After the World War II invasion of Yugoslavia, Axis puppet Independent State of Croatia (Nezavisna Država Hrvatska, NDH) was established. The HSS split into several factions, but Jančiković stayed in a faction which remained loyal to the party's pre-war president Vladko Maček. Soon after the beginning of the war, Maček was arrested and spent most of the period under house arrest, advocating passivity and keeping distance to the Ustaše who ruled the NDH on one hand and to the Communist Party of Yugoslavia (Komunistička partija Jugoslavije, KPJ). The KPJ and its nominally independent branch, the Communist Party of Croatia (Komunistička partija Hrvatske, KPH) which led increasingly successful armed resistance – the Yugoslav Partisans.

Jančiković was briefly mobilised in the rank of the captain upon outbreak of the war. However, he returned to Zagreb only days later, on 10 April 1941. The NDH was established the same day, and its agents arrested Jančiković three days later. He was released in July 1941 and then he moved to the Adriatic Sea coast town of Crikvenica deeming it safer for him. There he declined an invitation by former HSS, then KPH member Šime Balen to join the Partisans. Jančiković turned down the invitation to attend the 1942 session of the Anti-Fascist Council for the National Liberation of Yugoslavia in Bihać. Instead he wrote to the HSS leaders urging them to revive intelligence gathering and propaganda work in view of battlefield successes of the Western Allies.

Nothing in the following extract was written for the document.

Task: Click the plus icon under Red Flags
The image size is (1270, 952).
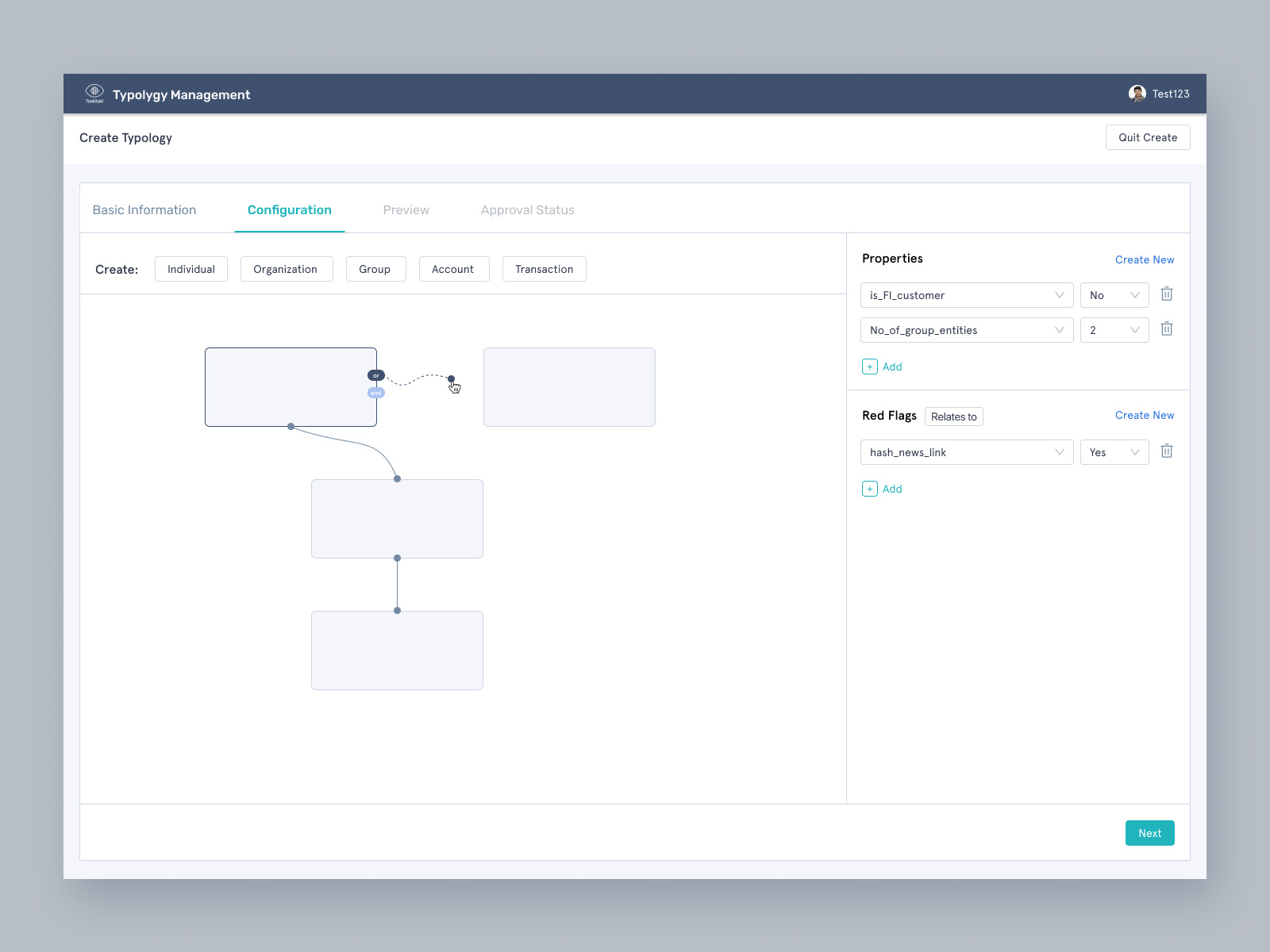Action: tap(870, 489)
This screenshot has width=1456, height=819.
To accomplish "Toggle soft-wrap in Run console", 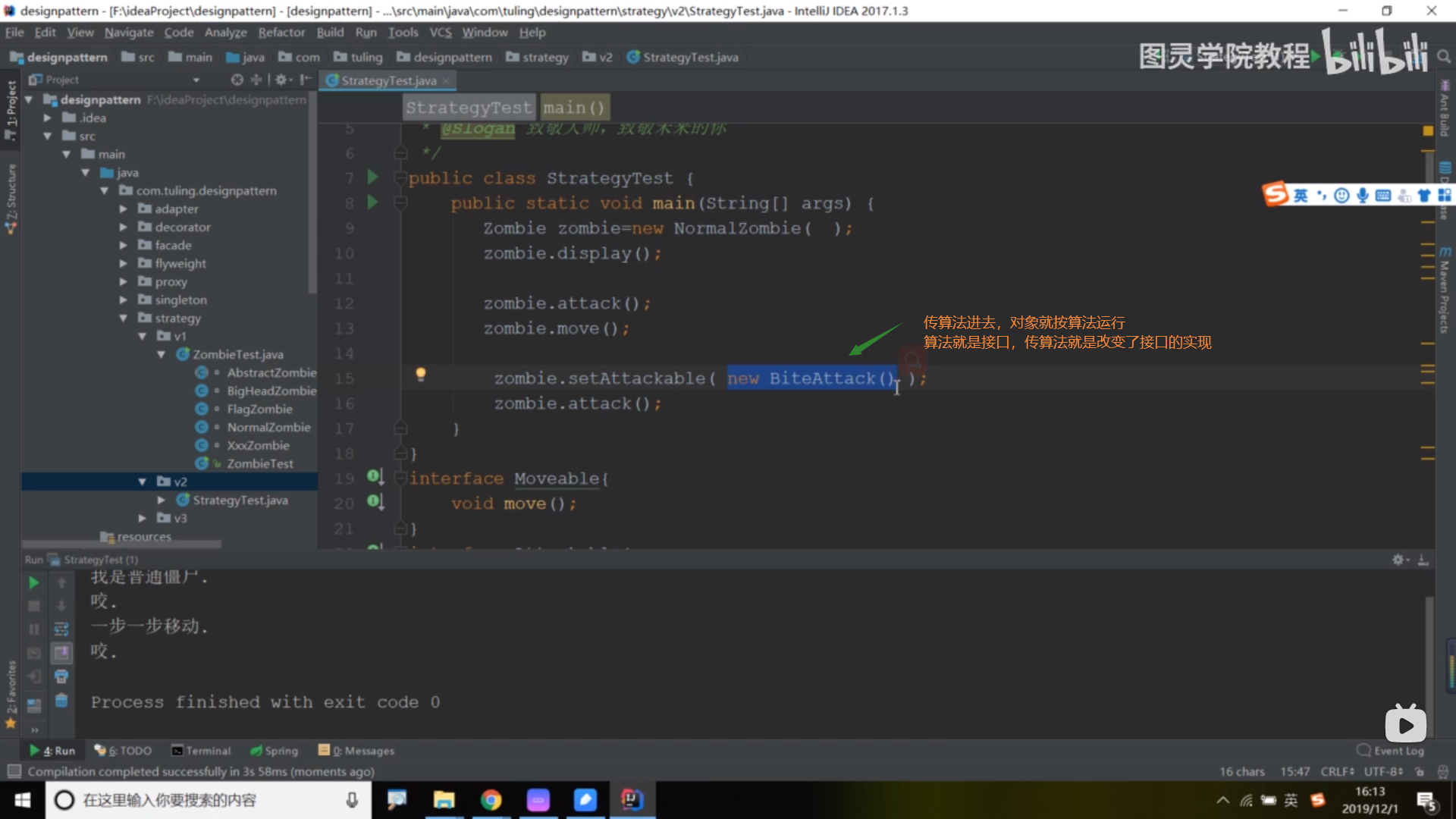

Jančiković tried to establish cooperation with the KPH, but his request for authorisation of negotiations with the KPH leader Andrija Hebrang and Balen in June 1943 was declined by the HSS leaders in Zagreb.

In 1943, Jančiković travelled to Allied-controlled Bari, Italy to discuss the position of the Zagreb HSS with the party secretary Juraj Krnjević. Upon arrival, Jančiković was detained by the British since the Yugoslav Partisans accused him of collaboration with the Axis powers. He was not released before July 1944, when he made his way to London where the Yugoslav government-in-exile appointed him the vice-governor of the National Bank of Yugoslavia. He kept the position after the war, and the government of the Democratic Federal Yugoslavia invited Jančiković to be a member of the provisional parliament pending the 1945 election. Jančiković supported the idea of the HSS participating in the elections which were expected to be dominated by the KPJ due to unfair practices, but the party ultimately decided against it. The decision followed a meeting between Jančiković, Juraj Šutej and 25 other HSS members of the parliament. Soon after the meeting, the communist authorities arrested about one half of the participants in the conference. The move convinced the HSS leadership including Jančiković that the communist authorities were only interested in obtaining of legitimacy to the Croatian Republican Peasant Party (HRSS). The HRSS splintered from the HSS during the war and allied itself with the KPH, but failed to attract major prewar leading figures in the party.

Jančiković was arrested in May 1947 and convicted in February 1948 on trumped-up charges of wartime collaboration with the Axis powers. He was sentenced to 10 years of prison and hard labour. He died of unknown causes in Sremska Mitrovica Prison on 30 November 1951.